-- Saved entries --
+ + + + +

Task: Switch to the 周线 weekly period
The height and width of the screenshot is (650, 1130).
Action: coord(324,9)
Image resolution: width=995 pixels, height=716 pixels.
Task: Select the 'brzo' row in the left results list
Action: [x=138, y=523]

+ + + + +

-- DIRECTIONS --
Each line above must be output exactly as it stands.

-- ANSWER TO THE EXERCISE --
Task: Switch to the 周线 weekly period
The height and width of the screenshot is (650, 1130).
Action: coord(324,9)
Image resolution: width=995 pixels, height=716 pixels.
Task: Select the 'brzo' row in the left results list
Action: [x=138, y=523]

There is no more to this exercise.